Your task is to restate the data word for word.
---------- Materials provided
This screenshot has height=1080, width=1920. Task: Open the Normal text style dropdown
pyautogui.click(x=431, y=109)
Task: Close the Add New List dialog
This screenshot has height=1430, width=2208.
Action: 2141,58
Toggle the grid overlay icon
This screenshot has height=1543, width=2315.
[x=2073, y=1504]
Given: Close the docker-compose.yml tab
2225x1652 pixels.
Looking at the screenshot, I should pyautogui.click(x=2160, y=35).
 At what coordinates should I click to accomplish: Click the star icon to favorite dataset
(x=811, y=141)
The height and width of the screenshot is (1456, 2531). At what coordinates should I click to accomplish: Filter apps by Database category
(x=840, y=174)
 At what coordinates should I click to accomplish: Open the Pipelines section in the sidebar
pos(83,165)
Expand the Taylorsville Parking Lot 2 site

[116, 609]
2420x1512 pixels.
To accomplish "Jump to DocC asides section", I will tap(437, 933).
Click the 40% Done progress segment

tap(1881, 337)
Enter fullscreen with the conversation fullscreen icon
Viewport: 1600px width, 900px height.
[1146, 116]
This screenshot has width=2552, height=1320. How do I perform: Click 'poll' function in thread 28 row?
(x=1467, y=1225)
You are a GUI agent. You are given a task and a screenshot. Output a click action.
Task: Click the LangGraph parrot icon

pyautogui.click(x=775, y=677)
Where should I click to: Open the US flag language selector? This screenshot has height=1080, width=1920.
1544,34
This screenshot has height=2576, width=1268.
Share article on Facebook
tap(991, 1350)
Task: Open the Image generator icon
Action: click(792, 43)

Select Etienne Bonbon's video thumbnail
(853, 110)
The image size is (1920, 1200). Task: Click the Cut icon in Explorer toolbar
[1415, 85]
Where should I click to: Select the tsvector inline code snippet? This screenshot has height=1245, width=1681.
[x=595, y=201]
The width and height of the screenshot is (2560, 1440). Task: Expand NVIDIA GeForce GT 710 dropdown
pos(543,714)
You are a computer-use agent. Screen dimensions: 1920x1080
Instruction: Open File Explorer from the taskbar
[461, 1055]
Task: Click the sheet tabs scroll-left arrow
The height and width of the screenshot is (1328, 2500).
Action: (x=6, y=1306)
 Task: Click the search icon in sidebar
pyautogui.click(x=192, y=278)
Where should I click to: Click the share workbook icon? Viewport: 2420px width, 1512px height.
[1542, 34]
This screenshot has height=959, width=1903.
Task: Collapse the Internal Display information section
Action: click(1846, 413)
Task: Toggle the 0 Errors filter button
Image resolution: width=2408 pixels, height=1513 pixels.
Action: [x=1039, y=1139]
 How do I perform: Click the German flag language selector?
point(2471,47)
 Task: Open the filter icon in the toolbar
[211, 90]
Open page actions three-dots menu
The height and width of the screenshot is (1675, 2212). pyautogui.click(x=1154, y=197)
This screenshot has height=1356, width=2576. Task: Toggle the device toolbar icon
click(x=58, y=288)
--------------------
Task result —
This screenshot has height=1080, width=1920. Task: Open the Normal text style dropdown
pyautogui.click(x=431, y=109)
Task: Close the Add New List dialog
This screenshot has height=1430, width=2208.
Action: 2141,58
Toggle the grid overlay icon
This screenshot has height=1543, width=2315.
[x=2073, y=1504]
Given: Close the docker-compose.yml tab
2225x1652 pixels.
Looking at the screenshot, I should pyautogui.click(x=2160, y=35).
 At what coordinates should I click to accomplish: Click the star icon to favorite dataset
(x=811, y=141)
The height and width of the screenshot is (1456, 2531). At what coordinates should I click to accomplish: Filter apps by Database category
(x=840, y=174)
 At what coordinates should I click to accomplish: Open the Pipelines section in the sidebar
pos(83,165)
Expand the Taylorsville Parking Lot 2 site

[116, 609]
2420x1512 pixels.
To accomplish "Jump to DocC asides section", I will tap(437, 933).
Click the 40% Done progress segment

tap(1881, 337)
Enter fullscreen with the conversation fullscreen icon
Viewport: 1600px width, 900px height.
[1146, 116]
This screenshot has width=2552, height=1320. How do I perform: Click 'poll' function in thread 28 row?
(x=1467, y=1225)
You are a GUI agent. You are given a task and a screenshot. Output a click action.
Task: Click the LangGraph parrot icon

pyautogui.click(x=775, y=677)
Where should I click to: Open the US flag language selector? This screenshot has height=1080, width=1920.
1544,34
This screenshot has height=2576, width=1268.
Share article on Facebook
tap(991, 1350)
Task: Open the Image generator icon
Action: click(792, 43)

Select Etienne Bonbon's video thumbnail
(853, 110)
The image size is (1920, 1200). Task: Click the Cut icon in Explorer toolbar
[1415, 85]
Where should I click to: Select the tsvector inline code snippet? This screenshot has height=1245, width=1681.
[x=595, y=201]
The width and height of the screenshot is (2560, 1440). Task: Expand NVIDIA GeForce GT 710 dropdown
pos(543,714)
You are a computer-use agent. Screen dimensions: 1920x1080
Instruction: Open File Explorer from the taskbar
[461, 1055]
Task: Click the sheet tabs scroll-left arrow
The height and width of the screenshot is (1328, 2500).
Action: (x=6, y=1306)
 Task: Click the search icon in sidebar
pyautogui.click(x=192, y=278)
Where should I click to: Click the share workbook icon? Viewport: 2420px width, 1512px height.
[1542, 34]
This screenshot has height=959, width=1903.
Task: Collapse the Internal Display information section
Action: click(1846, 413)
Task: Toggle the 0 Errors filter button
Image resolution: width=2408 pixels, height=1513 pixels.
Action: [x=1039, y=1139]
 How do I perform: Click the German flag language selector?
point(2471,47)
 Task: Open the filter icon in the toolbar
[211, 90]
Open page actions three-dots menu
The height and width of the screenshot is (1675, 2212). pyautogui.click(x=1154, y=197)
This screenshot has height=1356, width=2576. Task: Toggle the device toolbar icon
click(x=58, y=288)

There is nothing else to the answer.